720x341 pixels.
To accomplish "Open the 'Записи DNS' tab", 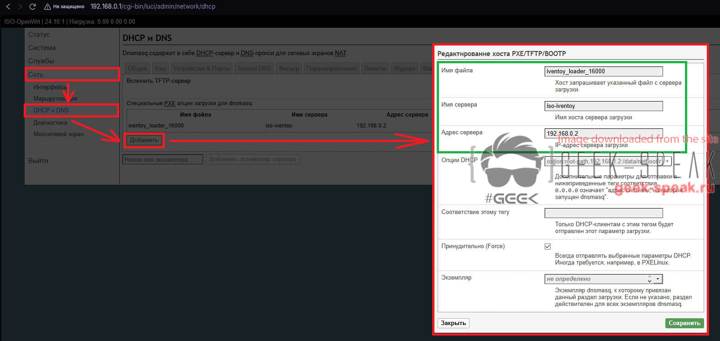I will pos(254,68).
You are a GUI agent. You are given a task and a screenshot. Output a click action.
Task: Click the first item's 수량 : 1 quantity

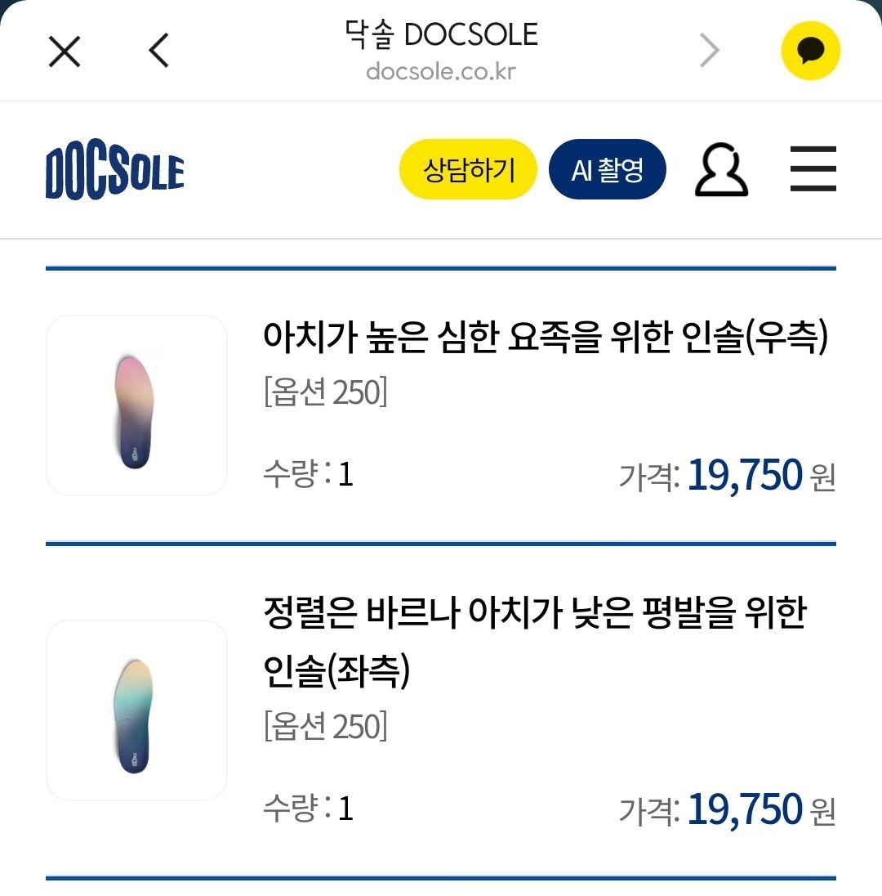pos(308,473)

□ □ □ □ □

An exact copy of the lines from the one with "You are a GUI" through the end of the records: produce that and nothing more, leaving out the pictures.

You are a GUI agent. You are given a task and a screenshot. Output a click action.
Task: Click the first item's 수량 : 1 quantity

pos(308,473)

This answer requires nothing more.